The tax, which would raise about £11m per annum for the capital, would be used to manage some of the impacts of the booming tourism sector in Edinburgh.
On the one hand recent survey results from the Edinburgh Chamber of Commerce showed that 70 per cent of businesses would support the introduction of a tax. However on the other side you have the Scottish Tourism Alliance saying there needs to be further conversation and debate on the issue before anything is decided.
While tourism taxes are common across the EU, the UK hospitality industry seems to be strongly opposed to introducing such a tax on the basis that it’s not competitive, and that the UK already levies one of the highest rates of VAT on tourism services in the EU.
It’s not just The City of Edinburgh Council that is currently involved in the debate. The Highland Council has also recently announced that tourism tax is up for consultation after seeing an influx in tourism to the region, with almost 6.5 million visitors to the area last year. The tourism tax proposed by The Highland Council could raise between £5m to £10m per year.
These real examples are forcing local councils across the UK to consider the impact of what a tourism tax could mean for their local area as the sector continues to grow, and what key factors they would need to contemplate if it was to be introduced.
As a starting point, local councils need to provide clarity on how the funds raised from the tax will be used as well as consider how the funding will complement the support that is already provided through central Government.
For example, the Rural Tourism Infrastructure Fund by the Scottish Government will see £6 million invested over the next two years to support tourist facilities and communities in rural Scotland. The Fund was developed in part to support increased tourism in the Highlands as a result of the North Coast 500 route. The Highland Council should therefore consider if the additional tourist tax is a necessity, or if it will deter tourists to other parts of Scotland that are not taxed.

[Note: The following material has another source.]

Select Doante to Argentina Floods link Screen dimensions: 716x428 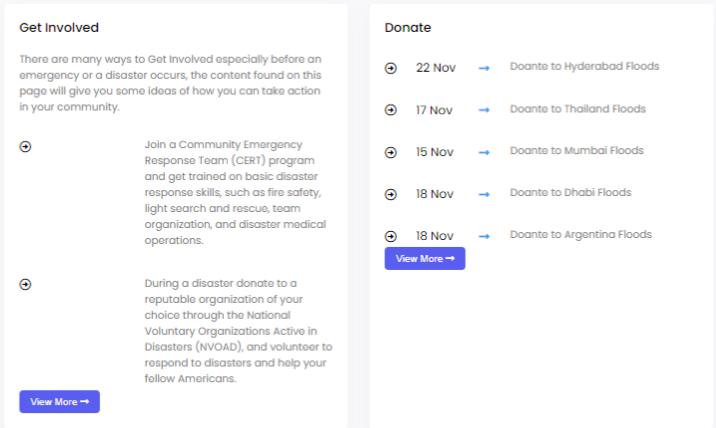pyautogui.click(x=581, y=234)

Tourism taxes have become common in many parts of the EU and can be seen as a way for cities to raise funds that support their growing tourism industry. But it will be important for councils across the UK to ensure the taxes they propose maintain their competitiveness in the market, and they will need to provide clarity to stakeholders on how the funds will be used in order to gather support and ensure an open debate ahead of any sort of successful implementation.